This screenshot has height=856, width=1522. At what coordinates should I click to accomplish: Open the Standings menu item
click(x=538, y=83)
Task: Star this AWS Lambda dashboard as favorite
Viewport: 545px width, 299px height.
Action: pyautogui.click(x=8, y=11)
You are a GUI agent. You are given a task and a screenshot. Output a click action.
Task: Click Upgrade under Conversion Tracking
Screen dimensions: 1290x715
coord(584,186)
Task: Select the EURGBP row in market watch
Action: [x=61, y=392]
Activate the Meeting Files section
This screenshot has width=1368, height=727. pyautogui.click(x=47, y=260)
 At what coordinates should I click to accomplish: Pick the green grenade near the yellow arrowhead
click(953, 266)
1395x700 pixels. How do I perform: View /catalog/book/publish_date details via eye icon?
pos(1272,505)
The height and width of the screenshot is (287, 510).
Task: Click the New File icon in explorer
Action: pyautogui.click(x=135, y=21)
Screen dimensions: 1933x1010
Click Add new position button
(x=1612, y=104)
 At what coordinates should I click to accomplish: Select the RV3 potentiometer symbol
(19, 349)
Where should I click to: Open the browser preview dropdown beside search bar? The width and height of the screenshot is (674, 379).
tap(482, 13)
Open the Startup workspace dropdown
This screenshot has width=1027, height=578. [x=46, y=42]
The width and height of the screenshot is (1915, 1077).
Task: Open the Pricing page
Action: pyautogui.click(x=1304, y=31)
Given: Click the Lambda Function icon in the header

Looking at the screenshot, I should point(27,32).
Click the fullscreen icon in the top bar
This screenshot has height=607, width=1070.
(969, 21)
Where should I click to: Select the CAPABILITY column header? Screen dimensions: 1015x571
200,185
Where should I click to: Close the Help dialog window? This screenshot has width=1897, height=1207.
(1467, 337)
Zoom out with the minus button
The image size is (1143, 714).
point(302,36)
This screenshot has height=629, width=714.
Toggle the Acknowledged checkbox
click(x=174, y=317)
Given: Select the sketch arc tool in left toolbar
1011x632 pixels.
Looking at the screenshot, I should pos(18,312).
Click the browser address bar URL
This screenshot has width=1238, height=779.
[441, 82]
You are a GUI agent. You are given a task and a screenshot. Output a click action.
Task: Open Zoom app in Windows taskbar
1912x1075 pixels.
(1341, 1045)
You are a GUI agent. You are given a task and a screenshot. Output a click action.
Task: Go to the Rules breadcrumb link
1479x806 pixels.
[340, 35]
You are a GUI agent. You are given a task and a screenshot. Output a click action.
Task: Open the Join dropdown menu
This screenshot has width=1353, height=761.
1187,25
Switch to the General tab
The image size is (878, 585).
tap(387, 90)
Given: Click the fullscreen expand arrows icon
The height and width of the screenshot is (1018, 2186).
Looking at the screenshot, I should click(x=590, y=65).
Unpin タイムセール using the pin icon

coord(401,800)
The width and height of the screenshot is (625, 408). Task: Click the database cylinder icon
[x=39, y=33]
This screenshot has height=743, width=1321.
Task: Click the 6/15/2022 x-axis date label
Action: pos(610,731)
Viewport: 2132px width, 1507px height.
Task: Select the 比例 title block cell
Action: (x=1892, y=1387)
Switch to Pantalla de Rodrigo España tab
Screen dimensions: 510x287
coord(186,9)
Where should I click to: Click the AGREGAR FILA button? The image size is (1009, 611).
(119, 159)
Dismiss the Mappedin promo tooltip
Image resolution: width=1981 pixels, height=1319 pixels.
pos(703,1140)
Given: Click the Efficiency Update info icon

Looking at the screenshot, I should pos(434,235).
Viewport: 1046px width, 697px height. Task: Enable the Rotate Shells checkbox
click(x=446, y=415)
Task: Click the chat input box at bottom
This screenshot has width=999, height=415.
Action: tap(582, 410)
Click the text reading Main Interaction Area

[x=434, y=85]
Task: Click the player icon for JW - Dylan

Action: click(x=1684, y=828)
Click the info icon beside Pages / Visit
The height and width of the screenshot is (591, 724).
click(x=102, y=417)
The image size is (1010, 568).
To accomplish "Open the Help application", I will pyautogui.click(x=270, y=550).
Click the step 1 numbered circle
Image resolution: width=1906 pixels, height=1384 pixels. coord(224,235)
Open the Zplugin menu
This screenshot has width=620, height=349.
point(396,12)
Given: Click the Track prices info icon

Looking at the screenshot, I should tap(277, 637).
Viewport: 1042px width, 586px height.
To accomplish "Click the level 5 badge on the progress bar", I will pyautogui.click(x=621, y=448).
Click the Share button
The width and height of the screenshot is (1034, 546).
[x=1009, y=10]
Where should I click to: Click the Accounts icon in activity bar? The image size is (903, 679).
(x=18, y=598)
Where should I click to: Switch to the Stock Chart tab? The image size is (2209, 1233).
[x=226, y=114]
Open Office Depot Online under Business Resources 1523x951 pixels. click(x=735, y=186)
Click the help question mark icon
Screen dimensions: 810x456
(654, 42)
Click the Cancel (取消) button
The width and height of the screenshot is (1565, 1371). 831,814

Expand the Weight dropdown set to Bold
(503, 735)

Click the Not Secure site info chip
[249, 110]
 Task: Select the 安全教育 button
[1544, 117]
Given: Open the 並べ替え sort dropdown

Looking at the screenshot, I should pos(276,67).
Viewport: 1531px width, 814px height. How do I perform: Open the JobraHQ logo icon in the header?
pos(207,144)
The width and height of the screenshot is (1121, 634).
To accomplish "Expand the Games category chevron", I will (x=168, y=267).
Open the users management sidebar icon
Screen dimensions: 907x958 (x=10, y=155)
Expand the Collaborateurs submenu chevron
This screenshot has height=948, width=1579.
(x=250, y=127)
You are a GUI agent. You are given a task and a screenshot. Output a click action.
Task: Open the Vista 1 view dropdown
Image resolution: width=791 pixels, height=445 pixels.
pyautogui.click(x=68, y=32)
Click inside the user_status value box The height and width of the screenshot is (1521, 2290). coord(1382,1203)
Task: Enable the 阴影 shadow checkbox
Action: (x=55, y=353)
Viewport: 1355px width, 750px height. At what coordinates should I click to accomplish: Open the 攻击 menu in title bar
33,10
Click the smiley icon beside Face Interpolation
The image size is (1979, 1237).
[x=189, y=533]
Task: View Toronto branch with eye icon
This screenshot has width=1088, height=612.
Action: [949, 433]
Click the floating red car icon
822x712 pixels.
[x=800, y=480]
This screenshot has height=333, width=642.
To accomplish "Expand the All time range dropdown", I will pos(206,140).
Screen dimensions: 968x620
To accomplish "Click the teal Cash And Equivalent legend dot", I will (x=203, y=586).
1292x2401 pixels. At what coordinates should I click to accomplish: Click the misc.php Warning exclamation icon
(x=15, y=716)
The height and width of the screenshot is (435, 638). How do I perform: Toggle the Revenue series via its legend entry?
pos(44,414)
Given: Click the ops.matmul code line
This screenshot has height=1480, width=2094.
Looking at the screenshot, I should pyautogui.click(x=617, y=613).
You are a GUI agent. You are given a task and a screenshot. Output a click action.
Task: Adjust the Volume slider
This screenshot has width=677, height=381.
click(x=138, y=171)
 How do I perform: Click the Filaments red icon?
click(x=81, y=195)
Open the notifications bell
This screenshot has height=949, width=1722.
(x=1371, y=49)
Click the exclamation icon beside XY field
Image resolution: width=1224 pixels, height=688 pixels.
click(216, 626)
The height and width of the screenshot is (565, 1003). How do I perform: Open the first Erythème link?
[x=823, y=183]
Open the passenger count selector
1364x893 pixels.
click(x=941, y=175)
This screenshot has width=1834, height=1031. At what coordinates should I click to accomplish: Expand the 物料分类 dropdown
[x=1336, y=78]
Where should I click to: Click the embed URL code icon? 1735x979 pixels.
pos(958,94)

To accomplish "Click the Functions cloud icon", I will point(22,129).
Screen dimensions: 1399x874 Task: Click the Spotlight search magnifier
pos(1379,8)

• Task item: Produce a verbatim copy of each record above.

• Output below:
This screenshot has height=856, width=1522. At what coordinates should I click to accomplish: Open the Standings menu item
click(x=538, y=83)
Task: Star this AWS Lambda dashboard as favorite
Viewport: 545px width, 299px height.
Action: pyautogui.click(x=8, y=11)
You are a GUI agent. You are given a task and a screenshot. Output a click action.
Task: Click Upgrade under Conversion Tracking
Screen dimensions: 1290x715
coord(584,186)
Task: Select the EURGBP row in market watch
Action: [x=61, y=392]
Activate the Meeting Files section
This screenshot has width=1368, height=727. pyautogui.click(x=47, y=260)
 At what coordinates should I click to accomplish: Pick the green grenade near the yellow arrowhead
click(953, 266)
1395x700 pixels. How do I perform: View /catalog/book/publish_date details via eye icon?
pos(1272,505)
The height and width of the screenshot is (287, 510).
Task: Click the New File icon in explorer
Action: pyautogui.click(x=135, y=21)
Screen dimensions: 1933x1010
Click Add new position button
(x=1612, y=104)
 At what coordinates should I click to accomplish: Select the RV3 potentiometer symbol
(19, 349)
Where should I click to: Open the browser preview dropdown beside search bar? The width and height of the screenshot is (674, 379).
tap(482, 13)
Open the Startup workspace dropdown
This screenshot has width=1027, height=578. [x=46, y=42]
The width and height of the screenshot is (1915, 1077).
Task: Open the Pricing page
Action: pyautogui.click(x=1304, y=31)
Given: Click the Lambda Function icon in the header

Looking at the screenshot, I should point(27,32).
Click the fullscreen icon in the top bar
This screenshot has height=607, width=1070.
(969, 21)
Where should I click to: Select the CAPABILITY column header? Screen dimensions: 1015x571
200,185
Where should I click to: Close the Help dialog window? This screenshot has width=1897, height=1207.
(1467, 337)
Zoom out with the minus button
The image size is (1143, 714).
point(302,36)
This screenshot has height=629, width=714.
Toggle the Acknowledged checkbox
click(x=174, y=317)
Given: Select the sketch arc tool in left toolbar
1011x632 pixels.
Looking at the screenshot, I should pos(18,312).
Click the browser address bar URL
This screenshot has width=1238, height=779.
[441, 82]
You are a GUI agent. You are given a task and a screenshot. Output a click action.
Task: Open Zoom app in Windows taskbar
1912x1075 pixels.
(1341, 1045)
You are a GUI agent. You are given a task and a screenshot. Output a click action.
Task: Go to the Rules breadcrumb link
1479x806 pixels.
[340, 35]
You are a GUI agent. You are given a task and a screenshot. Output a click action.
Task: Open the Join dropdown menu
This screenshot has width=1353, height=761.
1187,25
Switch to the General tab
The image size is (878, 585).
tap(387, 90)
Given: Click the fullscreen expand arrows icon
The height and width of the screenshot is (1018, 2186).
Looking at the screenshot, I should click(x=590, y=65).
Unpin タイムセール using the pin icon

coord(401,800)
The width and height of the screenshot is (625, 408). Task: Click the database cylinder icon
[x=39, y=33]
This screenshot has height=743, width=1321.
Task: Click the 6/15/2022 x-axis date label
Action: pos(610,731)
Viewport: 2132px width, 1507px height.
Task: Select the 比例 title block cell
Action: (x=1892, y=1387)
Switch to Pantalla de Rodrigo España tab
Screen dimensions: 510x287
coord(186,9)
Where should I click to: Click the AGREGAR FILA button? The image size is (1009, 611).
(119, 159)
Dismiss the Mappedin promo tooltip
Image resolution: width=1981 pixels, height=1319 pixels.
pos(703,1140)
Given: Click the Efficiency Update info icon

Looking at the screenshot, I should pos(434,235).
Viewport: 1046px width, 697px height. Task: Enable the Rotate Shells checkbox
click(x=446, y=415)
Task: Click the chat input box at bottom
This screenshot has width=999, height=415.
Action: tap(582, 410)
Click the text reading Main Interaction Area

[x=434, y=85]
Task: Click the player icon for JW - Dylan

Action: click(x=1684, y=828)
Click the info icon beside Pages / Visit
The height and width of the screenshot is (591, 724).
click(x=102, y=417)
The image size is (1010, 568).
To accomplish "Open the Help application", I will pyautogui.click(x=270, y=550).
Click the step 1 numbered circle
Image resolution: width=1906 pixels, height=1384 pixels. coord(224,235)
Open the Zplugin menu
This screenshot has width=620, height=349.
point(396,12)
Given: Click the Track prices info icon

Looking at the screenshot, I should tap(277, 637).
Viewport: 1042px width, 586px height.
To accomplish "Click the level 5 badge on the progress bar", I will pyautogui.click(x=621, y=448).
Click the Share button
The width and height of the screenshot is (1034, 546).
[x=1009, y=10]
Where should I click to: Click the Accounts icon in activity bar? The image size is (903, 679).
(x=18, y=598)
Where should I click to: Switch to the Stock Chart tab? The image size is (2209, 1233).
[x=226, y=114]
Open Office Depot Online under Business Resources 1523x951 pixels. click(x=735, y=186)
Click the help question mark icon
Screen dimensions: 810x456
(654, 42)
Click the Cancel (取消) button
The width and height of the screenshot is (1565, 1371). 831,814

Expand the Weight dropdown set to Bold
(503, 735)

Click the Not Secure site info chip
[249, 110]
 Task: Select the 安全教育 button
[1544, 117]
Given: Open the 並べ替え sort dropdown

Looking at the screenshot, I should pos(276,67).
Viewport: 1531px width, 814px height. How do I perform: Open the JobraHQ logo icon in the header?
pos(207,144)
The width and height of the screenshot is (1121, 634).
To accomplish "Expand the Games category chevron", I will (x=168, y=267).
Open the users management sidebar icon
Screen dimensions: 907x958 (x=10, y=155)
Expand the Collaborateurs submenu chevron
This screenshot has height=948, width=1579.
(x=250, y=127)
You are a GUI agent. You are given a task and a screenshot. Output a click action.
Task: Open the Vista 1 view dropdown
Image resolution: width=791 pixels, height=445 pixels.
pyautogui.click(x=68, y=32)
Click inside the user_status value box The height and width of the screenshot is (1521, 2290). coord(1382,1203)
Task: Enable the 阴影 shadow checkbox
Action: (x=55, y=353)
Viewport: 1355px width, 750px height. At what coordinates should I click to accomplish: Open the 攻击 menu in title bar
33,10
Click the smiley icon beside Face Interpolation
The image size is (1979, 1237).
[x=189, y=533]
Task: View Toronto branch with eye icon
This screenshot has width=1088, height=612.
Action: [949, 433]
Click the floating red car icon
822x712 pixels.
[x=800, y=480]
This screenshot has height=333, width=642.
To accomplish "Expand the All time range dropdown", I will pos(206,140).
Screen dimensions: 968x620
To accomplish "Click the teal Cash And Equivalent legend dot", I will (x=203, y=586).
1292x2401 pixels. At what coordinates should I click to accomplish: Click the misc.php Warning exclamation icon
(x=15, y=716)
The height and width of the screenshot is (435, 638). How do I perform: Toggle the Revenue series via its legend entry?
pos(44,414)
Given: Click the ops.matmul code line
This screenshot has height=1480, width=2094.
Looking at the screenshot, I should pyautogui.click(x=617, y=613).
You are a GUI agent. You are given a task and a screenshot. Output a click action.
Task: Adjust the Volume slider
This screenshot has width=677, height=381.
click(x=138, y=171)
 How do I perform: Click the Filaments red icon?
click(x=81, y=195)
Open the notifications bell
This screenshot has height=949, width=1722.
(x=1371, y=49)
Click the exclamation icon beside XY field
Image resolution: width=1224 pixels, height=688 pixels.
click(216, 626)
The height and width of the screenshot is (565, 1003). How do I perform: Open the first Erythème link?
[x=823, y=183]
Open the passenger count selector
1364x893 pixels.
click(x=941, y=175)
This screenshot has width=1834, height=1031. At what coordinates should I click to accomplish: Expand the 物料分类 dropdown
[x=1336, y=78]
Where should I click to: Click the embed URL code icon? 1735x979 pixels.
pos(958,94)

To accomplish "Click the Functions cloud icon", I will point(22,129).
Screen dimensions: 1399x874 Task: Click the Spotlight search magnifier
pos(1379,8)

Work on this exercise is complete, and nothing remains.